What is being asked.
From the entries that follow, reproduce exactly and only the lines from the line with "Select the Nov 22 header cell" to the line with "This screenshot has width=1400, height=743.", endpoints included.

Provided information.
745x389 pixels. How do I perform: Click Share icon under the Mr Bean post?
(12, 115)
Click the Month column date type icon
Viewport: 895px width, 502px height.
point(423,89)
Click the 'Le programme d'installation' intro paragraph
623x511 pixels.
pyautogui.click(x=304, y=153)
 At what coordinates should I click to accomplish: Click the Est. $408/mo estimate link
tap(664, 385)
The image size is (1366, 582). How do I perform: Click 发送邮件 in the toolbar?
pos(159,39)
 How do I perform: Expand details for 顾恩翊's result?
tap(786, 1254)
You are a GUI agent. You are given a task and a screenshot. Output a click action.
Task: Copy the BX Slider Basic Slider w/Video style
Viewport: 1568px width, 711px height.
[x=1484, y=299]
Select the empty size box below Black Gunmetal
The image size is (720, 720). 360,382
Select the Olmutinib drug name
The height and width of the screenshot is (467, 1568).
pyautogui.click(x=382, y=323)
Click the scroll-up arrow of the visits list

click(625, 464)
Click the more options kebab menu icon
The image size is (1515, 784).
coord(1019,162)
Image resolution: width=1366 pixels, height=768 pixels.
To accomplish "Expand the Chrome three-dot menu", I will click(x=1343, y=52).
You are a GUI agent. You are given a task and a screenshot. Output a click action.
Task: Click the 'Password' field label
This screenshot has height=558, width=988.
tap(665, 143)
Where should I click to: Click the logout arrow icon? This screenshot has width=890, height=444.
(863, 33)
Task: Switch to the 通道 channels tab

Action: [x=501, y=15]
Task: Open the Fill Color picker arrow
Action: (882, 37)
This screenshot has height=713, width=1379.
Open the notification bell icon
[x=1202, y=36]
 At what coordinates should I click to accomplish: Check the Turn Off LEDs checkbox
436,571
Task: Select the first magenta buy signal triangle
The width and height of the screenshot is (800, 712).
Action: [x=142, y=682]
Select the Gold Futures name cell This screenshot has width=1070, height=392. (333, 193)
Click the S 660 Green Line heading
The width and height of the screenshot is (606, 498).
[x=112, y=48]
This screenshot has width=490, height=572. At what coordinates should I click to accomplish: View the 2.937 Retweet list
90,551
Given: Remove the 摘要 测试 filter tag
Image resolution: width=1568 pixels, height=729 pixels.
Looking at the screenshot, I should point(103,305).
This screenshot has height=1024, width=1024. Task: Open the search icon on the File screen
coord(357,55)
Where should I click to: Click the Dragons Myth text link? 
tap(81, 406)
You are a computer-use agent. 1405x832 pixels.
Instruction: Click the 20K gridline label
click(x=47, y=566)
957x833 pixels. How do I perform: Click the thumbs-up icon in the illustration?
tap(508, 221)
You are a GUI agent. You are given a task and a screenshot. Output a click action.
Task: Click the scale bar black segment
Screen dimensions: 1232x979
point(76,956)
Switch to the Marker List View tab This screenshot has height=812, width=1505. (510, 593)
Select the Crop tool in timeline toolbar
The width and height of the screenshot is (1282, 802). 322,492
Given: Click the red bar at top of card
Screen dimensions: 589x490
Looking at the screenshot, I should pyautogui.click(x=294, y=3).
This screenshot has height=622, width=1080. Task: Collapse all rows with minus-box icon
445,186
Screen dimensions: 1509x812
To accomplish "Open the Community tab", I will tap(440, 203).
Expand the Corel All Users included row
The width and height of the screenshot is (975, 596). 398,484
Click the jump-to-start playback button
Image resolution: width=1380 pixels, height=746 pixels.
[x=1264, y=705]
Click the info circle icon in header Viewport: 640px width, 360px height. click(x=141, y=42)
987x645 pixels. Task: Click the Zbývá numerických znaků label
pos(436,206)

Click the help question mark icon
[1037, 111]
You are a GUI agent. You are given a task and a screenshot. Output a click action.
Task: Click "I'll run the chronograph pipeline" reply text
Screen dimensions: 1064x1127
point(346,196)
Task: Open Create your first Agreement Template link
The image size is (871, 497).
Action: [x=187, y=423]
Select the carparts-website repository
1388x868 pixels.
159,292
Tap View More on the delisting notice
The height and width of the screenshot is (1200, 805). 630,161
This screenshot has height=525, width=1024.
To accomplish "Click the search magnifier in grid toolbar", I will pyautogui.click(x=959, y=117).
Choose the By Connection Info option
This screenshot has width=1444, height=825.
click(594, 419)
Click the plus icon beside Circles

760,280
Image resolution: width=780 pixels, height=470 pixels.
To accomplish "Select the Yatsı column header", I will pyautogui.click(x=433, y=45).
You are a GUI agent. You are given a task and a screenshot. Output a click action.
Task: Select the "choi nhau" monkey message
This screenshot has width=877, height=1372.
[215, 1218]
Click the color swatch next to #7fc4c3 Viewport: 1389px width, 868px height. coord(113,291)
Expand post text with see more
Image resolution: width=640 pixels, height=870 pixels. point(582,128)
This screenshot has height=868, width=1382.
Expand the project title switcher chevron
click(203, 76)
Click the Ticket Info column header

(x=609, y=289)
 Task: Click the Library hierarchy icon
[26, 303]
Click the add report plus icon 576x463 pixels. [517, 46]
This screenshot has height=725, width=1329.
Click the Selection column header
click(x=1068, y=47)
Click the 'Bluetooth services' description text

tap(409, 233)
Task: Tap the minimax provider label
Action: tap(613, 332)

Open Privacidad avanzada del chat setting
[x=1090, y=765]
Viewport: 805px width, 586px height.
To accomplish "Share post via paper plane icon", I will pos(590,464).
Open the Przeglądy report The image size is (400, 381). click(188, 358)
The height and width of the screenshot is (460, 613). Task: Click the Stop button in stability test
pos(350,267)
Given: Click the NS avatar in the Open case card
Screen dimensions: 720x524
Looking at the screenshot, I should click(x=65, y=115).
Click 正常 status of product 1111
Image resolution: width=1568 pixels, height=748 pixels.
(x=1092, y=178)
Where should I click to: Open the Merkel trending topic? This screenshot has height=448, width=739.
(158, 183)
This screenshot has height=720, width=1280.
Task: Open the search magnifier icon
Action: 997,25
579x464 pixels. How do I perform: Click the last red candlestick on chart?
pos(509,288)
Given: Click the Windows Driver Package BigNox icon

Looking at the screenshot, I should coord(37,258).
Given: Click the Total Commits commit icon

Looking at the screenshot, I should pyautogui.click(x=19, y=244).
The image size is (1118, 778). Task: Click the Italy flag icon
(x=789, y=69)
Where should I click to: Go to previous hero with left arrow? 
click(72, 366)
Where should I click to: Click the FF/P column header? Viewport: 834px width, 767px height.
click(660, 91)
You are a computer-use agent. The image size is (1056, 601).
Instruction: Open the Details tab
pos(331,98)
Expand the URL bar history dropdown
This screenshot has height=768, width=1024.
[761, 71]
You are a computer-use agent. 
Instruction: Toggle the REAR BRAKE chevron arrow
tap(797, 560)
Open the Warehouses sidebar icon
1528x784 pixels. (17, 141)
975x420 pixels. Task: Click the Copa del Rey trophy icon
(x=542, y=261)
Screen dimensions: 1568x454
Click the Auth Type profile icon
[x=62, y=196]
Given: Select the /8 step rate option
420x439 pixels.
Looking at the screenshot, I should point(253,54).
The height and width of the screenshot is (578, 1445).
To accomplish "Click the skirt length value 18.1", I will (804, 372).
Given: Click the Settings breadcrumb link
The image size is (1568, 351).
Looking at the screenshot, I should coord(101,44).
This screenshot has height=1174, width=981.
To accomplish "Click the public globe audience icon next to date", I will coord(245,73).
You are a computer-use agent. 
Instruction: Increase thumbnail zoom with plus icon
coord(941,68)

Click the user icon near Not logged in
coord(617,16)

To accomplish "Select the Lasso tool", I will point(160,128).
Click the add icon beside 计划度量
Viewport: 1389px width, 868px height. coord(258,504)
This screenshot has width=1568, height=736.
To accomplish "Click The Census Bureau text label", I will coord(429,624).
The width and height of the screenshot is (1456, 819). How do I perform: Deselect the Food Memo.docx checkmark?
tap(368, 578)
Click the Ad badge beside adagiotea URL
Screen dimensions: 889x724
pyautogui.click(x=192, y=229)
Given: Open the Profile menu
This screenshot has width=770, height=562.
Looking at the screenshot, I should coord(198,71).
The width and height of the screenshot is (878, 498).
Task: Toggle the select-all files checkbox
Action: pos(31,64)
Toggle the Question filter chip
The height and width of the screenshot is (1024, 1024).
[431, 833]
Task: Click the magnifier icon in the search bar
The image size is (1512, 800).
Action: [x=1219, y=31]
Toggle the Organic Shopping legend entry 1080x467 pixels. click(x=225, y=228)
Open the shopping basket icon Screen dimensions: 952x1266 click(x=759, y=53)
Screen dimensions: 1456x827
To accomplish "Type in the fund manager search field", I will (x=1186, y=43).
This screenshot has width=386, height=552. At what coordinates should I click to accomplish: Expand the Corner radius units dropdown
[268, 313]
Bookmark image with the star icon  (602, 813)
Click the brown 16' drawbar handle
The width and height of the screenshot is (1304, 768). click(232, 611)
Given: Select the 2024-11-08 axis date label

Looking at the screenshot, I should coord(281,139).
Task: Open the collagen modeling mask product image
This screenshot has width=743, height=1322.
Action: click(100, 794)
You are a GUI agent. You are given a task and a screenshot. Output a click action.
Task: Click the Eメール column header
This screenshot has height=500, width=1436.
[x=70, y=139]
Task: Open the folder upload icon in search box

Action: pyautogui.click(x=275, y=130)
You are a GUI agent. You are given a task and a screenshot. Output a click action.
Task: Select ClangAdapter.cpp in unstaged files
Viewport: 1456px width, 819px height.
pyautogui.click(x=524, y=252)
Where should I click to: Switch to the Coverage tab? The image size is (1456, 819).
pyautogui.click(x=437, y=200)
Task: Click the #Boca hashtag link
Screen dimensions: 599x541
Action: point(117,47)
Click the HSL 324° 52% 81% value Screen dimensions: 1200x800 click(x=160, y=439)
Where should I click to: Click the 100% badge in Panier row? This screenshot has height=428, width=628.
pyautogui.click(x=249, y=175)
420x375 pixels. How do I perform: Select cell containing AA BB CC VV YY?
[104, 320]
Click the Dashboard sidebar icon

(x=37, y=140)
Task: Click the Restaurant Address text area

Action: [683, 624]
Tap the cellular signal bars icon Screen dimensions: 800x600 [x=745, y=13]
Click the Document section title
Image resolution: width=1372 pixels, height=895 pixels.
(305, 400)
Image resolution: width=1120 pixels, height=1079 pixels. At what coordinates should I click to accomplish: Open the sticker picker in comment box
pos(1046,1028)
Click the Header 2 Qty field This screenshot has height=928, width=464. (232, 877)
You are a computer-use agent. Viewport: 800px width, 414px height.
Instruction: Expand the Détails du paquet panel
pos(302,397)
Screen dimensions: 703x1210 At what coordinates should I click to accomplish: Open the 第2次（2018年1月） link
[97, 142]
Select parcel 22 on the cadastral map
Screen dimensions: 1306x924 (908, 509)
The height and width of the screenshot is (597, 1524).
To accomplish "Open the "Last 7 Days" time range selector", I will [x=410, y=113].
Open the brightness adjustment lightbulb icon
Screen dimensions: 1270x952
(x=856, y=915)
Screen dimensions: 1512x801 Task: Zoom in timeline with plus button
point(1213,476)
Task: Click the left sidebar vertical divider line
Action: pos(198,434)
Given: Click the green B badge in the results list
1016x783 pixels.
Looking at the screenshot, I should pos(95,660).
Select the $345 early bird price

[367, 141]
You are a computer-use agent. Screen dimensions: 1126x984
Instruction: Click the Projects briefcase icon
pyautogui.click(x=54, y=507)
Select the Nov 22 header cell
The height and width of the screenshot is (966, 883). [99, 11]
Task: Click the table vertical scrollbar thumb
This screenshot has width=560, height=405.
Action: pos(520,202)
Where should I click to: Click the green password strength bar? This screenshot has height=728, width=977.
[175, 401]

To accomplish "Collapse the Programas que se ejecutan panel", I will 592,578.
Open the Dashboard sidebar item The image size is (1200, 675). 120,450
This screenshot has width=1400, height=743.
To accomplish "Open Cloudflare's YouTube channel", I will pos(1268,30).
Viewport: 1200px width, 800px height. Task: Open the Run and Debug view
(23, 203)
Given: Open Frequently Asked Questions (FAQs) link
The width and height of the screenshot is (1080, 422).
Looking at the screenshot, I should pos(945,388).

Exercise answer.
Select the Nov 22 header cell
The height and width of the screenshot is (966, 883). [99, 11]
Task: Click the table vertical scrollbar thumb
This screenshot has width=560, height=405.
Action: pos(520,202)
Where should I click to: Click the green password strength bar? This screenshot has height=728, width=977.
[175, 401]

To accomplish "Collapse the Programas que se ejecutan panel", I will 592,578.
Open the Dashboard sidebar item The image size is (1200, 675). 120,450
This screenshot has width=1400, height=743.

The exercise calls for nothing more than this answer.